Adversarial Traffic Detection Method Based on Ensemble Learning and Anomaly Detection

In recent years, deep learning technology has been increasingly used for malicious traffic detection. However, adversarial example attacks pose challenges to deep learning-based malicious traffic detection. To address this problem, this study proposes an adversarial traffic detection method based on ensemble learning and anomaly detection to detect adversarial example attacks against malicious traffic detection. First, a binary ensemble learner is trained for each malicious traffic category. For each base model, different data and feature subsets are used during training to increase the differences between the base models and increase the difficulty for adversarial examples crossing the decision boundaries of all models. Second, the proportion of base models that predict the input sample as normal traffic is used as the confidence score of the learning model; the confidence scores from different binary ensemble learners are then input into the isolated forest model, and anomaly detection is conducted using the isolated forest model to obtain the anomaly score.

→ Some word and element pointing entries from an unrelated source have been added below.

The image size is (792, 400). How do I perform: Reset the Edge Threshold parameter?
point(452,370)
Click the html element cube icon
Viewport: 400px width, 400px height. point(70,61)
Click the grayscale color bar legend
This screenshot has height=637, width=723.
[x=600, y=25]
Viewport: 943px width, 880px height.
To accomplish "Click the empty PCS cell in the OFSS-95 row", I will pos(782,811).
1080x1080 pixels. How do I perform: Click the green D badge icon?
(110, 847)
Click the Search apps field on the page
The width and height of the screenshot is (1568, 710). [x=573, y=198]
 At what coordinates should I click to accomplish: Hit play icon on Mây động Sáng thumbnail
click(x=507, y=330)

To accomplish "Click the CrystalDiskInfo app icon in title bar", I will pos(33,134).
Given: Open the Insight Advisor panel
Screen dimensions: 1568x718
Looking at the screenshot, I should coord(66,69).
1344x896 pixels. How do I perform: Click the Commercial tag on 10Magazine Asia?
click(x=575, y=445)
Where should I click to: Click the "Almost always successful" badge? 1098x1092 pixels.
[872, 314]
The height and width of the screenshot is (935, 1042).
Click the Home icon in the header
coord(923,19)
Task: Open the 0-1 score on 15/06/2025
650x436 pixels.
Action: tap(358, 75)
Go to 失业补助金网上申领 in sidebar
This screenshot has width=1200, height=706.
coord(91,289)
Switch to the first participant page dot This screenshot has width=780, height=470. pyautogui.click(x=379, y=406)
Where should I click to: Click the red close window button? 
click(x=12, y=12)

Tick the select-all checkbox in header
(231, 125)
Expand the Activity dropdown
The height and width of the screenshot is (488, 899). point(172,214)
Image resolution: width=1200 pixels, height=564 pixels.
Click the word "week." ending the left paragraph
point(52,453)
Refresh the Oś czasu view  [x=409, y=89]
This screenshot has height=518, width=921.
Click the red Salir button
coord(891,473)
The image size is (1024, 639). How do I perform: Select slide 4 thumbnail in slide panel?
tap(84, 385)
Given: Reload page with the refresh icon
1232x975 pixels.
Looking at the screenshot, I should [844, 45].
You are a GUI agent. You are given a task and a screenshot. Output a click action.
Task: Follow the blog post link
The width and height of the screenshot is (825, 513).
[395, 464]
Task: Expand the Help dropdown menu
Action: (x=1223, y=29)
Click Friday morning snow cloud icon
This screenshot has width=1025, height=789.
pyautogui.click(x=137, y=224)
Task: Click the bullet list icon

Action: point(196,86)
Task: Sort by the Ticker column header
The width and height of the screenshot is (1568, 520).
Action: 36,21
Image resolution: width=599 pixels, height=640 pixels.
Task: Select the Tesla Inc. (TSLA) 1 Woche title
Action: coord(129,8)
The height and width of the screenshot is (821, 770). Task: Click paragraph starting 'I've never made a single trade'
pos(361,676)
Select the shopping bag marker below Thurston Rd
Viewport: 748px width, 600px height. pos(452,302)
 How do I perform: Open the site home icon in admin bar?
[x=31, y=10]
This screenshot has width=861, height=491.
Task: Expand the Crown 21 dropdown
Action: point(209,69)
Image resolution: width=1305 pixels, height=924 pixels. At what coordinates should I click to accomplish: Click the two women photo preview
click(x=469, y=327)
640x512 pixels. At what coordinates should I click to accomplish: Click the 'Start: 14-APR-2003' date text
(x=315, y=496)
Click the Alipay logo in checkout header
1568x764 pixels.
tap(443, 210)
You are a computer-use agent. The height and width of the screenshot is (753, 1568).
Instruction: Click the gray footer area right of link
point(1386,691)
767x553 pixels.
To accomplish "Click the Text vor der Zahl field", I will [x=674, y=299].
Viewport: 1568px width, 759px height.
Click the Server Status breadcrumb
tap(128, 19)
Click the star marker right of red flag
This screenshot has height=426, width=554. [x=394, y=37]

Finally, a comparison of the obtained anomaly score with the threshold of the anomaly score obtained for a normal example determines whether the example is adversarial. The experimental results show that the proposed method achieves the highest Area Under the Receiver Operating Characteristic Curve (AUC) values of 0.986 9 and 0.989 6 in the feature and restricted spaces, respectively, of the NSL-KDD dataset, and those of 0.999 1 and 0.999 8 in those spaces, respectively, of the CICIDS2017 dataset, which are better than those obtained using the comparative method.